Quoted text:

>>

INSTITUTION NAME: University of Wisconsin–Madison

COURSE SUBJECT, NUMBER AND TITLE: TAC-HEP : GPU & FPGA training module 

CREDITS: 3 credits equivalent

COURSE DESCRIPTION:

Introduction to GPU and FPGA programming. Re-cap on the basics of C++, introduction to the CUDA programming model. Overview of FPGA, design flow, introduction High-Level synthesis and its applications

REQUISITES:

• Familiarity navigating through UNIX based OS. Familiarity with CLI. Elementary knowledge of C or C++.
• Students need to set-up a Wisconsin computing account and have login access to one of the UW GPU nodes and cmstrigger01 machine with Xilinx Vivado tools. Students will be provided instructions for doing so prior to the start of the training.

MEETING TIME AND LOCATION:

Zoom coordinates: 

https://cern.zoom.us/j/69712006717?pwd=c0pqUGZxbUlFNkVRSWxHc24yL21tdz09

Meeting ID: 697 1200 6717

GPU Module

Lectures: 

Tuesdays 9:00 – 10:00 AM (CT), 10:00 – 11:00 AM (EST), 16:00 – 17:00 (CERN) 

Wednesdays 11:00 – 12:00 PM (CT), 12:00 – 13:00 (EST), 18:00 – 19:00 (CERN) 

via zoom

Note: Subject to change in weeks 5-7 since some lectures will be given by guest lecturers who are experts in the field and may have time conflicts  

FPGA Module

Lectures: Tuesdays and Wednesday: 9:00 – 10:00 AM (CT), 10:00 – 11:00 AM (EST), 16:00 – 17:00 PM (CERN) via zoom

INSTRUCTIONAL MODALITY:

Virtual via zoom. There will be a combination of lectures and hands-on training.

<<

Information shown:
>>

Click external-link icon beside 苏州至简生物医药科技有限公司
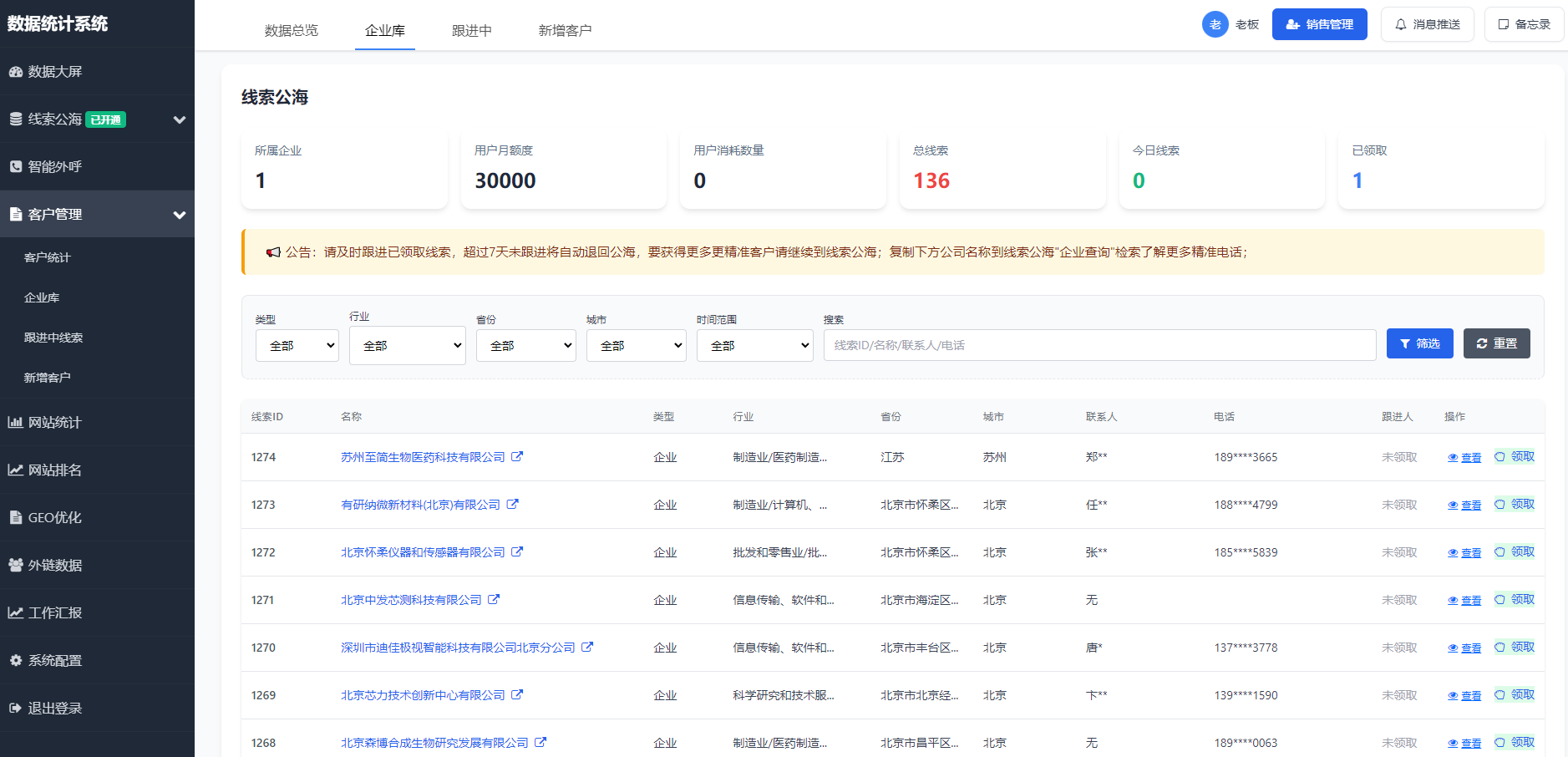The image size is (1568, 757). [518, 456]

<<

Task requirements:
• 1. In the course syllabus above, recast the requisite that begins "Students need to set-up" as a brief list, keeping its main facts.
• 2. Carry the GPU and FPGA course syllabus forward from its final line, adding the sections that would naturally follow.

Expected outputs:
• 1.
- Set up a Wisconsin computing account.
- Obtain login access to one of the UW GPU nodes and to the cmstrigger01 machine with Xilinx Vivado tools.
- Instructions for doing so will be provided before the training begins.

• 2.
OFFICE HOURS:

• Office hours by appointment. 
• Slack channel to post questions and communicate with instructors :
• https://uwmadisoncms.slack.com/archives/C04JCTY6SAH

INSTRUCTOR CONTACT INFO:

GPU module

Dr. Charis Kleio Koraka

charis.kleio.koraka@cern.ch

FPGA module

Dr. Varun Sharma

varun.sharma@cern.ch

COURSE LEARNING OUTCOMES:

Develop an understanding of the differences between different hardware (CPUs / GPUs / FPGAs). Get familiar with their use cases in HEP and develop the ability to identify the ideal hardware accelerator for different HEP applications. Become familiar with the CUDA programming model. Learn how to use and interpret the output of profiling tools. The second part or module will give an introduction to FPGAs and HLS and how to write algorithms for hardware.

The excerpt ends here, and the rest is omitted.